Just as the leaves changed in Cambridge, Massachusetts, I took a walk through the historic Mount Auburn Cemetery.
Among the winding paths, I found a headstone with a unique epitaph. It read: “May the least of what we’ve done be blessed.”
I kept this blessing with me like a coin in my coat pocket, forgetting it was there until I was searching for something else.
Each time I remembered, the phrase hit me as though it were new again. It captured something I had been waiting to be told for a long, long time.
I tried to locate this headstone again, to learn the name of the departed, but I couldn’t find it.

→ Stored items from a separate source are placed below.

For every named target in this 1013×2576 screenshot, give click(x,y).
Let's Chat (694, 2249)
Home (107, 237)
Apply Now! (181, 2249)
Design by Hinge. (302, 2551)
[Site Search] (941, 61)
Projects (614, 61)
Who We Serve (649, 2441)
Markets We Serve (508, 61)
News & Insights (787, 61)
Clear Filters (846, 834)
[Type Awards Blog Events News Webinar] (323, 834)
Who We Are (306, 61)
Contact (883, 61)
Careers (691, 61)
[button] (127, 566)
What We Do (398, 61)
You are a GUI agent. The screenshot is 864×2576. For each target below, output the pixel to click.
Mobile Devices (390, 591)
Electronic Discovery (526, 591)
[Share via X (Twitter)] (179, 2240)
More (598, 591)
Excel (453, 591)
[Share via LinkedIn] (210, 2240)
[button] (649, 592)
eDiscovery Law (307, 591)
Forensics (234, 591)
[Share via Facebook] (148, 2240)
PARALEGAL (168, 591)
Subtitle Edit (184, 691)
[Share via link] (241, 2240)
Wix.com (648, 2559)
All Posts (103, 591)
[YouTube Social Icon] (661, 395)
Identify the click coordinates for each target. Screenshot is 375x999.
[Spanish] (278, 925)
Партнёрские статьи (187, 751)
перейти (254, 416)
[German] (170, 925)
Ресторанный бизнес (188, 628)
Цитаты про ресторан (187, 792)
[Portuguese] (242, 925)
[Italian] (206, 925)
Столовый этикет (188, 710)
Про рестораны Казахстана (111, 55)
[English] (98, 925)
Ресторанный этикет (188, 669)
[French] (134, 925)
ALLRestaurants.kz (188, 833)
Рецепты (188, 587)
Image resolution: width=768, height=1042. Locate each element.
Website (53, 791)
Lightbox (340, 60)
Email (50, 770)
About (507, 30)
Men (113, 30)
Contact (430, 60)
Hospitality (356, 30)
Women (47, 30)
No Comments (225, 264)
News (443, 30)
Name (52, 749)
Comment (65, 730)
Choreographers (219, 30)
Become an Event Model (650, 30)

I searched the internet, hoping this was a common or attributable saying, but nothing came up.
I was left with this nameless, timeless blessing, and perhaps that made it easier to hear as though it were for me.
“May the least of what we’ve done be blessed.”
It’s been nearly two years since I last stood in a church and received a benediction – those last words before you leave a sanctuary and open the doors to reenter a loud, bright world.
While there are traditional benedictions, I more often find myself in spiritual communities that have written their own.
What blessing do we need to hear at this particular time, considering us as particular people?
I remember how I felt when I caught COVID-19 in October 2021 – just as ashamed as I was sick.
The shame of missing meetings. The shame of asking for an extension on a paper. The shame of needing a housemate to do my care work or needing a friend to bring groceries.
My graduate student union was on strike, and I even felt ashamed that I couldn’t join the picket line.
I was unproductive. And I knew that to some people, to some institutions, and perhaps to myself, that made me less.
My experience is just an outer ripple of a productivity obsession that is much more systemic with much higher stakes.
In the midst of a global pandemic, we’ve seen the U.S. choose profit over the lives of working, immunocompromised, older, disabled, incarcerated, unhoused, undocumented and Global South communities.
Six Amazon workers in Illinois and eight workers in a Kentucky candle factory recently died at work during a tornado.
This is about bosses, billionaires and the racial capitalism that makes them. We need organizing to radically transform our society and put people over productivity. But in our everyday lives, we may need blessings too.
Thank you to Indigenous and Black leaders who know and teach this already. Thank you specifically to Tricia Hersey, founder of The Nap Ministry, whose work has been fundamental to my learning.
As we begin our journey through an uncertain new year, I offer this as a benediction:
May the cult of productivity unravel at its seams.
May ease and care find us simply because we exist.
And may the least of what we’ve done be blessed.